» KUTIPAN TEKS:
= = = = =
Pohon akasia berduri ini
telah menjadi momok tersendiri bagi kelangsungan hidup Taman Nasional Baluran.
Mereka tumbuh subur dan liar mengalahkan
vegetasi asli Baluran, dan akan terlihat semakin segar dan lebat dikala musim
hujan tiba. Petugas Taman Nasional bahkan menyebutnya sebagai spesies neraka
saking merepotkannya untuk dibasmi.
Walaupun kecil
kemungkinan melihat banteng, tapi saya masih berharap bisa bertemu rusa.
Nyatanya salah satu alasan yang membuat saya tertarik mengunjungi Baluran
adalah sebuah scene dalam film nasional berjudul King. Film garapan Ari
Sihasale itu sempat melakukan pengambilan gambar dari helikopter di atas
wilayah taman nasional ini. Dalam film tersebut, tampak puluhan rusa berlarian
di tengah padang rumput.
Masalahnya saat ini
Bekol bukan lagi berupa savana lapang, sejauh mata memandang yang ada hanyalah
padang bunga Kapasan dengan latar Gunung Baluran menjulang. Saya semakin ragu
untuk bisa bertemu dengan keluarga rusa. Mengingat batang bunga kapasan setingi
satu meter lebih. Cukup tinggi untuk menyembunyikan kawanan rusa.
Flora cantik berwarna
kuning ini sebenarnya dianggap sebagai tanaman yang mengganggu vegetasi utama
di Baluran, yaitu rumput savana. Secara rutin, petugas taman nasional memangkas
ribuan batang bunga kapasan demi mengembalikan Bekol menjadi savana seperti
sedia kala.
Saya tidak tahu butuh
waktu berapa lama untuk membersihkan bunga-bunga seluas ratusan hektar itu.
Masalahnya, meski sudah dipotong berulang kali, bunga ini bisa tumbuh lagi
dengan cepat.
Saat melintas di samping
rerimbunan bunga kapasan, saya melihat beberapa bayangan berwarna cokelat
berkelebat. Secara reflek saya berteriak histeris mencoba menghentikan teman
yang sedang mengemudikan motor.
“Rusa! rusa! Berhenti!
Ada rusa…”
= = = = =
» DAFTAR YANG DITAMPILKAN:
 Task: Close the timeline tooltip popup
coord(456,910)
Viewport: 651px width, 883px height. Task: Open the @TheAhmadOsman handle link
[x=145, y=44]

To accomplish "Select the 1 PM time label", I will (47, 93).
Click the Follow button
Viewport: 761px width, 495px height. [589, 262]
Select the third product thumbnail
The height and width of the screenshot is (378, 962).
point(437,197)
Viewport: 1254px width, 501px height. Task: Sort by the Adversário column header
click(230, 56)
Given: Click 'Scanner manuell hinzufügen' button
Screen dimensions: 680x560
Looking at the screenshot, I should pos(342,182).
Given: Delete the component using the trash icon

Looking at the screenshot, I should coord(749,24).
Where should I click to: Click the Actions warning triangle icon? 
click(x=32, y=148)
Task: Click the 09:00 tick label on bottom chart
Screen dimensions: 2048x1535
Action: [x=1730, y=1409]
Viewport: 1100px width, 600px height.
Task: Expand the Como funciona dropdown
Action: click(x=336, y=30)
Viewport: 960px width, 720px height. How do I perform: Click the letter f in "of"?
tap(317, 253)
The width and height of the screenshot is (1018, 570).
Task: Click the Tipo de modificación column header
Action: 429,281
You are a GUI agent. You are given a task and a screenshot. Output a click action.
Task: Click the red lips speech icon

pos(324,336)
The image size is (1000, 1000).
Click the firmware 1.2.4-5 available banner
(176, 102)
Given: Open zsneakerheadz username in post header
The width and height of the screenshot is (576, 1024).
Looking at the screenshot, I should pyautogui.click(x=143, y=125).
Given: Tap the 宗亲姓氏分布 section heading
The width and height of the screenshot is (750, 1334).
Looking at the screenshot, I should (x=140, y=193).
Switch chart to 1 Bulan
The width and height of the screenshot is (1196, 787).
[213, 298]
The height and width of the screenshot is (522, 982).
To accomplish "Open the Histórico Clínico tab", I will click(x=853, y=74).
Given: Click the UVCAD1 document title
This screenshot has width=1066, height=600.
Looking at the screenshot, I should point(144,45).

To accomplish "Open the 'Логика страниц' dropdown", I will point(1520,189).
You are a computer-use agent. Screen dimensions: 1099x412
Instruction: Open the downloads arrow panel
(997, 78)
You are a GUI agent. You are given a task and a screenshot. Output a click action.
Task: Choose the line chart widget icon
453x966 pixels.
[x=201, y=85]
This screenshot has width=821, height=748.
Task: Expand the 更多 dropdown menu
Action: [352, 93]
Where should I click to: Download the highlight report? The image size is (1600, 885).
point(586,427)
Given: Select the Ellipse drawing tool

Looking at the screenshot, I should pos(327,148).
= = = = =
» PERMINTAAN 1: Sebutkan semua jenis tumbuhan yang disebut dalam teks tentang Taman Nasional Baluran.
» PERMINTAAN 2: Siapa penggarap film King yang disebut dalam teks tentang Taman Nasional Baluran?
» PERMINTAAN 3: Lanjutkan teks tentang Taman Nasional Baluran mulai dari kalimat terakhirnya.

» JAWABAN 1: Pohon akasia berduri, bunga kapasan, dan rumput savana.

» JAWABAN 2: Ari Sihasale.

» JAWABAN 3:
Terkejut dengan komando
yang saya berikan. Teman saya menghentikan motor sedapat-dapatnya. Ternyata
menekan rem saja tidak cukup di jalan yang licin penuh lumpur itu, apalagi akhirnya
kami tahu ban motor ini sudah aus. Alurnya habis sehingga tidak bisa
mencengkeram tanah dengan sempurna. Akhirnya kami jatuh terjerembab. Dan tiga
pasang rusa yang tadi lari menjadi diam. Memperhatikan kami yang bangun dengan
payah.
Saya hanya tersenyum
menatap balik tiga rusa itu. “Hello, Mister Deer…,” ucap saya lirih. Rusa-rusa
itu bahkan masih saja terdiam beberapa menit, menatap lugu dan tampak terkesima
dengan tingkah laku kami.
Tanpa pikir panjang
segera saya arahkan lensa tele saya dan menjepret sebisanya. Sepersekian detik
kemudian rusa-rusa cantik itu tersadar. Mereka kembali merangsek masuk di
rerimbunan bunga kapasan. Tentu saja ini adalah pengalaman yang luar biasa. Adventurous. Akhirnya saya bisa bertegur
sapa dengan rombongan rusa anggun di sebuah sore yang sempurna.
***
Taman Nasional Baluran
ini memiliki berbagai fasilitas menginap yang cukup memadai. Salah satu yang
cukup populer adalah sebuah resor di tepian Pantai Bama. Dengan tarif Rp. 350.000
per malam ini adalah harga yang cukup murah bagi sebuah penginapan yang
menawarkan konsep perfect hideaway. Tidak ada satu pun sinyal
yang bisa ditangkap di pantai ini.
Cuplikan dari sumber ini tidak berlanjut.